Rapporté au parc réel, l'ordre de grandeur est le suivant : un bassin de travaux structuré autour de CC Pyrénées Haut Garonnaises, de l'ordre de 37 maisons individuelles, 270 diagnostics publiés pour 1 000 résidences principales. Ce volume ne préjuge d'aucune éligibilité individuelle : il indique seulement où se concentrent, à Payssous, les situations où le scénario décrit sur cette page a le plus de chances d'être pertinent.
Base ADEME : 10 diagnostics enregistrés à Payssous, soit un taux de 270 pour 1 000 logements. Plus ce taux est élevé, plus la demande adressée à un opérateur agréé par l'Anah est soutenue — et plus il faut anticiper la réservation d'un créneau pour la remise à niveau d'un logement mis en location (cinq à neuf mois).
Sur le cas type retenu à Payssous — 110 m² en zone H2c — la remise à niveau d'un logement mis en location porte sur environ 18 logement du parc locatif. Au prix de marché observé, 22 000 à 45 000 € par logement du parc locatif, le poste ressort entre 396 000 € et 810 000 € TTC, à comparer à l'assiette plafonnée de 40 000 € HT mobilisable dès trois classes gagnées.
Ce que ce poste consomme d'assiette : 1508 % du plafond applicable à Payssous pour le logement loué. Traduit en aide effective, cela donne 32 000 € pris en charge au taux de 80 % (profil bleu) et 18 000 € au taux de 45 % (profil violet), le solde restant à financer.
Ne signez rien avant l'accord : sur la remise à niveau d'un logement mis en location à Payssous, l'antériorité du dossier est une condition d'éligibilité, pas une formalité. L'enjeu se chiffre à 32 000 € pour un profil très modeste et 18 000 € pour un profil intermédiaire.
L'écueil le plus coûteux reste un engagement de conventionnement signé sans simuler le manque à gagner locatif. Sa reprise après coup coûte couramment 10 à 20 % du poste, soit 60 300 € à 120 600 € sur le chiffrage retenu à Payssous — un montant qui n'est jamais couvert une seconde fois par l'aide, déjà consommée.

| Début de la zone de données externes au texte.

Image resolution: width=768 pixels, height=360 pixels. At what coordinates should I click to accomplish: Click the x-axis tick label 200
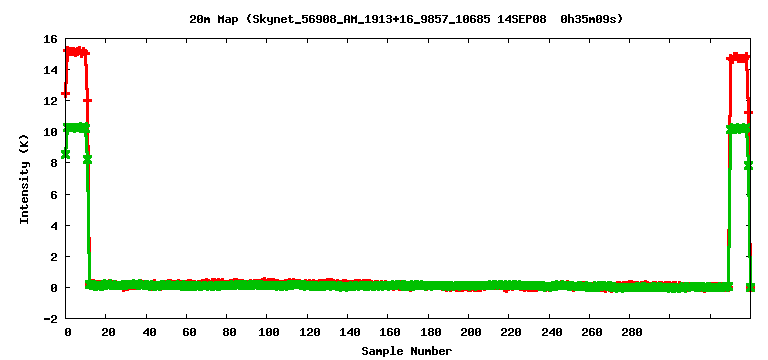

Le gain se calcule, il ne s'annonce pas : la remise à niveau d'un logement mis en location traite 40 à 60 % du besoin. Appliqué au cas de référence à Payssous, en zone H2c, cela ramène 9 891 à 14 836 kWh par an, valorisés 1 062 € à 1 593 € au tarif conventionnel 2026.
Le parc local commande la faisabilité : sur 37 résidences principales, on estime 37 maisons individuelles (100 %) à Payssous. La vacance du logement pendant les travaux lourds y devient l'arbitrage dominant, bien avant le choix de matériau, pour la remise à niveau d'un logement mis en location.